*Task requirements:* What is needed is a faithful copy of all the records.

(Source data)
Segment Open
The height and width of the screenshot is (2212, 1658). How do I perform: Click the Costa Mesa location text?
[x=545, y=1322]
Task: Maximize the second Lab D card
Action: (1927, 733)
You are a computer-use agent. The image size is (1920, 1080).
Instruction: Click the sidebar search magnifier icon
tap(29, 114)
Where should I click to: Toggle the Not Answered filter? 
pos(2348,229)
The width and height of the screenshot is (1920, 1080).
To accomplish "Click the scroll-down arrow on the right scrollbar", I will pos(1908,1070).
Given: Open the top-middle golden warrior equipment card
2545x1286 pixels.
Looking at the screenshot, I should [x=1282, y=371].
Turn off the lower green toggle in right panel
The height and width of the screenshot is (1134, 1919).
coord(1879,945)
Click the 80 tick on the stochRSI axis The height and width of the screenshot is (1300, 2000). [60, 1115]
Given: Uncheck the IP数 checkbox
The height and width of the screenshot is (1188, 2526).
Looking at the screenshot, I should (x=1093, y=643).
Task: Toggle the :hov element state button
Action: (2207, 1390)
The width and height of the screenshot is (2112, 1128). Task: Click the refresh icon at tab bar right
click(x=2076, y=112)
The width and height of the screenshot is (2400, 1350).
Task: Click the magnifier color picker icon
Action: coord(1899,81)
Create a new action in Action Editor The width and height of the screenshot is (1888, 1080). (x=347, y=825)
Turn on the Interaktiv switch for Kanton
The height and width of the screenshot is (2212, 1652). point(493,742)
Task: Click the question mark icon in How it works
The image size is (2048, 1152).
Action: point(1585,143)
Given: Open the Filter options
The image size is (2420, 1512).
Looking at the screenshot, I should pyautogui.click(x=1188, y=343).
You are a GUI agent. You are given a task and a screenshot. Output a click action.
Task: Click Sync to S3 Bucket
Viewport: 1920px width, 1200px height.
Segment Closed
*Response below:*
The height and width of the screenshot is (2212, 1658). How do I perform: Click the Costa Mesa location text?
[x=545, y=1322]
Task: Maximize the second Lab D card
Action: (1927, 733)
You are a computer-use agent. The image size is (1920, 1080).
Instruction: Click the sidebar search magnifier icon
tap(29, 114)
Where should I click to: Toggle the Not Answered filter? 
pos(2348,229)
The width and height of the screenshot is (1920, 1080).
To accomplish "Click the scroll-down arrow on the right scrollbar", I will pos(1908,1070).
Given: Open the top-middle golden warrior equipment card
2545x1286 pixels.
Looking at the screenshot, I should [x=1282, y=371].
Turn off the lower green toggle in right panel
The height and width of the screenshot is (1134, 1919).
coord(1879,945)
Click the 80 tick on the stochRSI axis The height and width of the screenshot is (1300, 2000). [60, 1115]
Given: Uncheck the IP数 checkbox
The height and width of the screenshot is (1188, 2526).
Looking at the screenshot, I should (x=1093, y=643).
Task: Toggle the :hov element state button
Action: (2207, 1390)
The width and height of the screenshot is (2112, 1128). Task: Click the refresh icon at tab bar right
click(x=2076, y=112)
The width and height of the screenshot is (2400, 1350).
Task: Click the magnifier color picker icon
Action: coord(1899,81)
Create a new action in Action Editor The width and height of the screenshot is (1888, 1080). (x=347, y=825)
Turn on the Interaktiv switch for Kanton
The height and width of the screenshot is (2212, 1652). point(493,742)
Task: Click the question mark icon in How it works
The image size is (2048, 1152).
Action: point(1585,143)
Given: Open the Filter options
The image size is (2420, 1512).
Looking at the screenshot, I should pyautogui.click(x=1188, y=343).
You are a GUI agent. You are given a task and a screenshot. Output a click action.
Task: Click Sync to S3 Bucket
Viewport: 1920px width, 1200px height.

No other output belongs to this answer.